_PROBLEM TO SOLVE:_ Skip the images and restate every line of the records exactly.

▶

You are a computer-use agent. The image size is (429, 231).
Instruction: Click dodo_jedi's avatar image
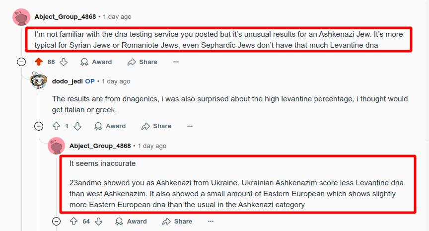click(39, 81)
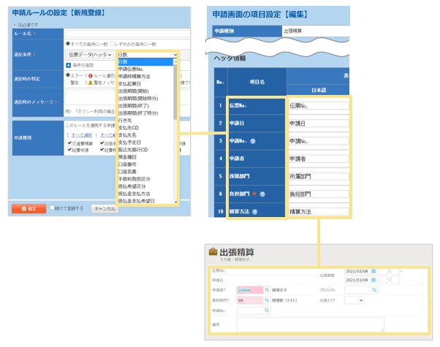Click the search icon in プロジェクト field
Screen dimensions: 440x347
[376, 290]
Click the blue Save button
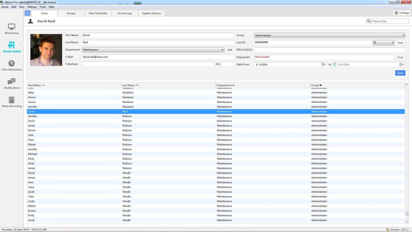412x232 pixels. [400, 73]
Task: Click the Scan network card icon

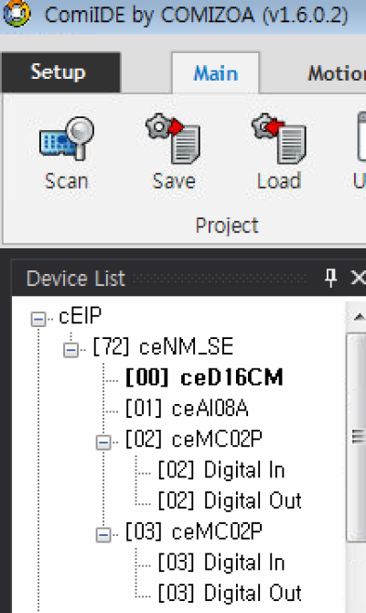Action: tap(67, 138)
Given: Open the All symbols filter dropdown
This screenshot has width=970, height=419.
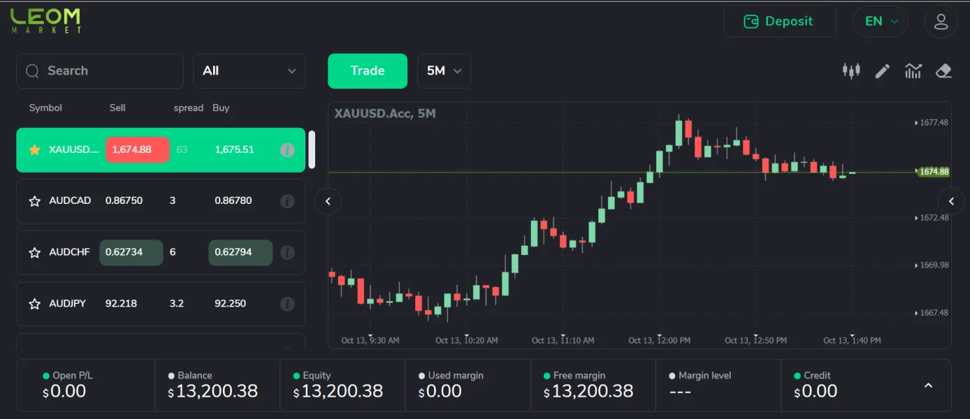Looking at the screenshot, I should click(x=249, y=71).
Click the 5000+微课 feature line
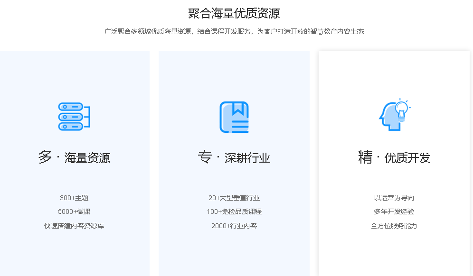 pyautogui.click(x=75, y=212)
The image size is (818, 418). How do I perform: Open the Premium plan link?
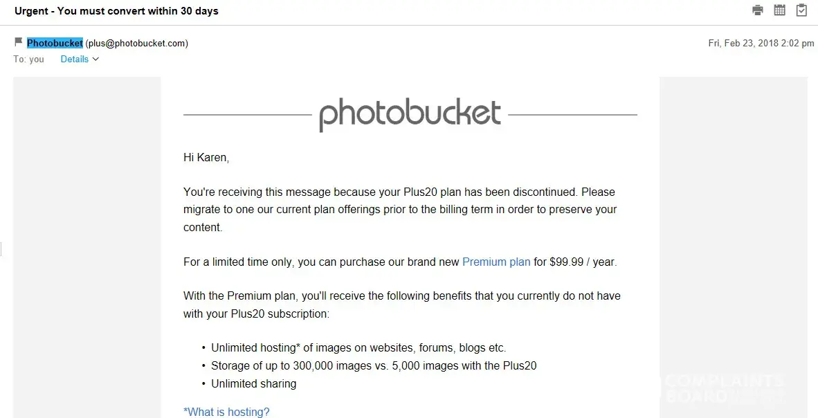point(496,262)
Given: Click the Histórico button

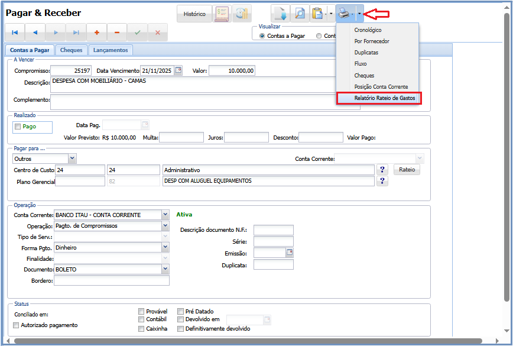Looking at the screenshot, I should [194, 14].
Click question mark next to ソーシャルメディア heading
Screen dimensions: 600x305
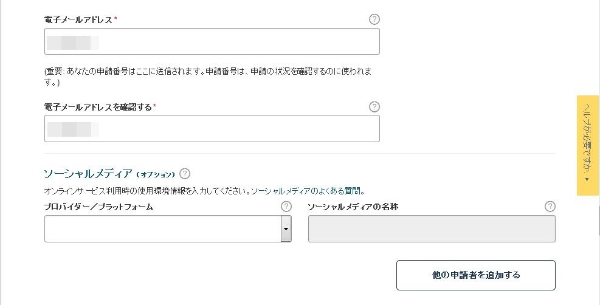(x=184, y=174)

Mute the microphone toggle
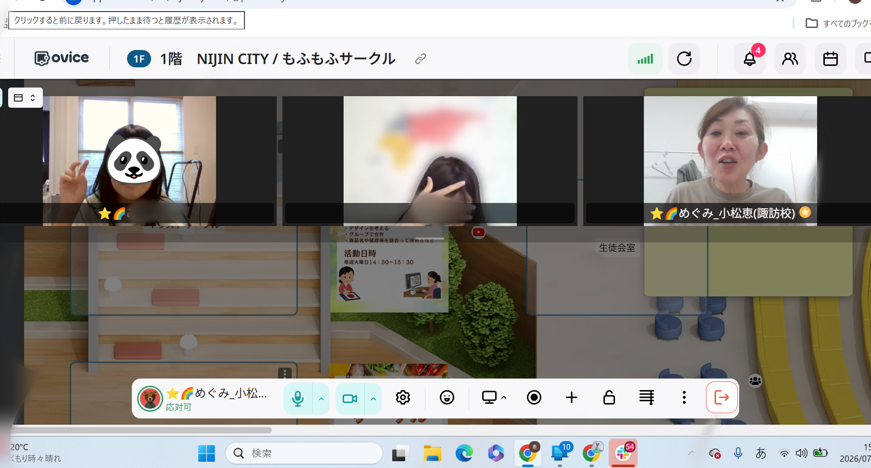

◀

_REPLY TO THE EXERCISE:_
You are a computer-use agent. The image size is (429, 231).
Instruction: Click dodo_jedi's avatar image
click(39, 81)
Click the search icon in プロジェクト field
Screen dimensions: 440x347
[376, 290]
Click the blue Save button
412x232 pixels. [400, 73]
Task: Click the Scan network card icon

Action: tap(67, 138)
Given: Open the All symbols filter dropdown
This screenshot has width=970, height=419.
Looking at the screenshot, I should click(x=249, y=71).
Click the 5000+微课 feature line
 pyautogui.click(x=75, y=212)
The image size is (818, 418). How do I perform: Open the Premium plan link?
point(496,262)
Given: Click the Histórico button

Looking at the screenshot, I should [194, 14].
Click question mark next to ソーシャルメディア heading
Screen dimensions: 600x305
(x=184, y=174)

Mute the microphone toggle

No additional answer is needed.